Niemand würde in diesen Tagen behaupten, dass der Waffenstillstand zwischen Israel und der Hamas ein stabiler sei. Er ist so zerbrechlich wie wohl kaum ein anderer. Dennoch zeigte sich US-Vizepräsident J.D. Vance bei seinem Besuch in Israel zuversichtlich, dass die Waffenruhe von Dauer sein werde. Es irritiere ihn, dass die Medien jedes Mal, »wenn etwas Schlimmes geschehe«, schrieben, die Waffenruhe sei vorbei. »So ist es, wenn sich Menschen hassen und schon sehr lange gegeneinander kämpfen.« Dafür laufe es sogar sehr gut. Vance bekräftigte, dass von der Hamas erwartet werde, dass sie die Waffen niederlegt und die Gewalt in Gaza beendet. »Und wenn sie nicht kooperiert, dann wird sie, wie Trump gesagt hat, ausgelöscht.« Vance zeigte sich zuversichtlich, dass die restlichen toten Geiseln überführt werden – allerdings werde dies »nicht über Nacht geschehen«.
Jared Kushner, hochrangiger Nahost-Vermittler von US-Präsident Donald Trump und sein Schwiegersohn, sieht es ähnlich: »Die Hamas tut derzeit genau das, was man von einer Terrororganisation erwartet: Sie versucht, ihre Positionen zurückzuerobern«, sagte er im Interview mit der TV-Sendung »60 Minutes«. Zusammen mit Steve Witkoff, US-Sondergesandter für den Nahen Osten, versicherte er, »Gutes tun und Lösungen« bieten zu wollen. »Und wir werden zu 100 Prozent Erfolg haben, denn wir können es uns nicht leisten zu scheitern.« Ein Satz, den Kushner durchaus logisch findet.
Im Interview beschrieben beide zudem, dass Israels Angriff auf Hamas-Anführer in Katar im September der Moment gewesen sei, der zum Abkommen führte. »Wir fühlten uns etwas betrogen«, so Witkoff.

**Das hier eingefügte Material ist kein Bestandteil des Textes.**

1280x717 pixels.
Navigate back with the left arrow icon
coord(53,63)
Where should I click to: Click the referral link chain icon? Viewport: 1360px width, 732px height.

Der Präsident habe das Gefühl gehabt, »die Israelis gerieten etwas außer Kontrolle«. Da sei es an der Zeit gewesen, »sehr stark zu sein und sie davon abzuhalten, Dinge zu tun, die nicht in ihrem langfristigen Interesse waren«, fügte Kushner hinzu.

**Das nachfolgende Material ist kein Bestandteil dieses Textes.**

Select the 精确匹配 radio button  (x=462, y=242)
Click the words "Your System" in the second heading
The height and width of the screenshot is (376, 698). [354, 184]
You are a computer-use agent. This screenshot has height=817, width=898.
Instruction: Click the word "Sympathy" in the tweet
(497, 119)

Alte, verknöcherte Muster aufbrechen
An Überzeugung mangelte es Witkoff und Kushner in dem einstündigen Gespräch nicht. Auch nicht, als sie persönlich auf dem Platz der Geiseln in Tel Aviv von »einer anderen Zeit für den Nahen Osten und einer Epoche des Friedens, der Stabilität und des Wohlstands für alle« sprachen. Amerikanische Naivität oder eher ein »Out-of-the-box«-Denken, das vielleicht nötig ist, um alte, verknöcherte Muster aufzubrechen? Kushner und Witkoff beantworteten diese Frage mit einem lauten »Ja«. Sie wollten Dinge anders angehen, als es in »50 Jahren dummer Wortspiele in Nahost« geschehen sei, und hätten dafür ihre besonderen Verbindungen genutzt. Damit meinten sie vor allem die Beziehungen zu arabischen Staaten, in denen beide auch enge und für sie lukrative geschäftliche Verbindungen pflegen. Einen Interessenskonflikt erkannten sie darin nicht.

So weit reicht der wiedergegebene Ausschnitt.